## Stated exercise a
From the passage on survival times and probabilities below, set down word for word the part starting with "In that case" and going on through "from \(d=0\) to \(1.618\).".

## Passage
============
Survival Times and Probabilities

My acquaintance gwern had a question: given the current total lifetime of a certain web service, how to infer the probable future lifetime?

Quick Estimate

A quick and dirty intuitive method of calculating this uses Laplace’s rule of succession: treat survival or failure as a Bernoulli trial per unit time, so that given that the subject has survived for N days without a closure on any of those days, we could say that the probability of surviving the next day is as given:

\[ p(N) = \frac{1}{N+2} \]

In that case the probability that we survive at least the next \(n\) days could be \(p^n\), or

\[ P(n | N) = \left(\frac{1}{N+2}\right)^n \]

But of course that’s not really right, because after the first of those \(n\) days we have one more day of information, so we’re a little bit more likely to survive the next. Therefore it can’t just be \(p^n\). We really want:

\[ P(n | N) = \prod_{d=0}^{n-1} \left(\frac{1}{N+d+2}\right) \]

Problem?

The above solutions have two big problems. The first is somewhat obvious: the second, more correct solution requires \(n\) to be an integral multiple of your unit of time. You can’t ask about \(n=1.618\) days, because you can’t take the product of discrete steps from \(d=0\) to \(1.618\).
============
## Some records
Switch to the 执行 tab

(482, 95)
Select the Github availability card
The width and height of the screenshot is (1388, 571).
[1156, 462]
============
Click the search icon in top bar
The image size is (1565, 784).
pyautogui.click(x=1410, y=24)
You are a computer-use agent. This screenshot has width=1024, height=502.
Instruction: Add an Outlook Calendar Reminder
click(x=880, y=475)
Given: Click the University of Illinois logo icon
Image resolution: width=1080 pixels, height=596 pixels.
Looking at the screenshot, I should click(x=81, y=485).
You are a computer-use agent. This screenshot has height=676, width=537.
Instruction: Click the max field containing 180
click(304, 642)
============
## Stated exercise b
Recast the records above as a two-column CSV with the columns ask and response, one row per record, putting the text and its answer each in a single quoted field with line breaks turned into spaces. Include only the records starting with the line with "Given: Click the" and going on through the line with "click(304, 642)".

## Solution a
In that case the probability that we survive at least the next \(n\) days could be \(p^n\), or

\[ P(n | N) = \left(\frac{1}{N+2}\right)^n \]

But of course that’s not really right, because after the first of those \(n\) days we have one more day of information, so we’re a little bit more likely to survive the next. Therefore it can’t just be \(p^n\). We really want:

\[ P(n | N) = \prod_{d=0}^{n-1} \left(\frac{1}{N+d+2}\right) \]

Problem?

The above solutions have two big problems. The first is somewhat obvious: the second, more correct solution requires \(n\) to be an integral multiple of your unit of time. You can’t ask about \(n=1.618\) days, because you can’t take the product of discrete steps from \(d=0\) to \(1.618\).

## Solution b
ask,response
"Given: Click the University of Illinois logo icon Image resolution: width=1080 pixels, height=596 pixels.","Looking at the screenshot, I should click(x=81, y=485)."
"You are a computer-use agent. This screenshot has height=676, width=537. Instruction: Click the max field containing 180","click(304, 642)"